The coat of arms of Narvik Municipality is based on the silhouette of this mountain.

==Climbing==
The mountain had several attempts at first ascents. First was the German Paul Güssfeldt and the Norwegian Martin Ekroll in the summer of 1888. The Dane Carl Hall and the Norwegian mountain guide Mathias Soggemoen attempted in 1889.

Neither group succeeded, but Carl Hall built a cairn on the lower summit about 500 m southeast of the main summit. That cairn is now called Halls fortopp (elevation 1304 m). In 1904, William Cecil Slingsby also failed to reach the summit.

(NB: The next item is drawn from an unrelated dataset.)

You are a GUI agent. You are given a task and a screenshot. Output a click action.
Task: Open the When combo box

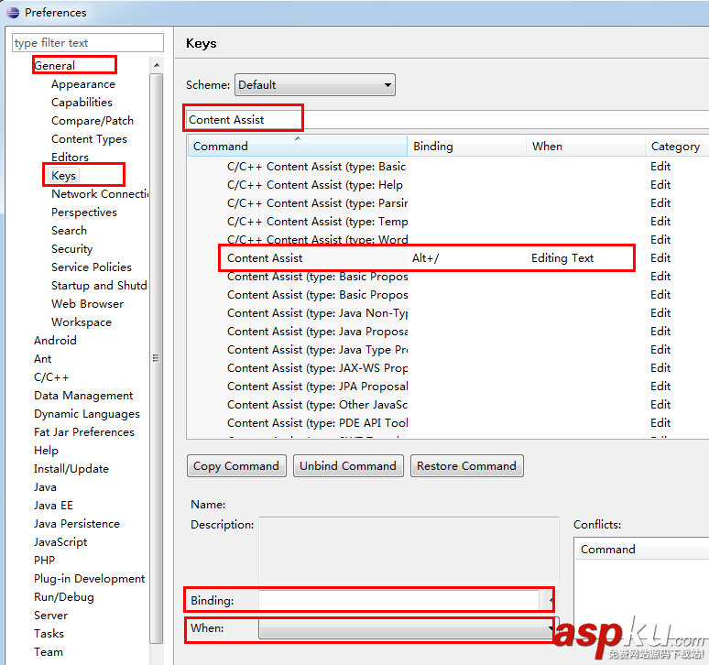click(x=406, y=628)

It was not until 30 July 1910 that Ferdinand Schjelderup, Carl Wilhelm Rubenson, and Alf Bonnevie Bryn finally reached the summit of Stetind. The weather conditions were good. It was Rubenson's 25th birthday, and he was given the honor of being first in the rope. The hardest part was to pass the smooth crag "Mysosten", which Rubenson finger traversed along a tiny crack. After this passage there was an easy climb to the summit. The same three climbers continued their 1910 tour by making first ascents of the Lofoten summits Svolværgeita and Trakta. Arne Næss, Ralph Høibakk, and K. Friis Baasted did the first winter climb of Stetind in 1963 on the eastern wall. In 1966, Arne Næss and four others were the first ones to summit via the west wall.

==Name==
The shape of the mountain has been compared with a ste which means "anvil" and the last element is the finite form of tind which means "mountain peak". Slingsby characterized Stetind as the ugliest mountain he ever saw.

== Tourism ==
Stetind is not a particularly popular tourist destination, despite being Norway's national mountain. It got a boom in tourism activity after the award, but the number of visitors returned to normal levels after a few years.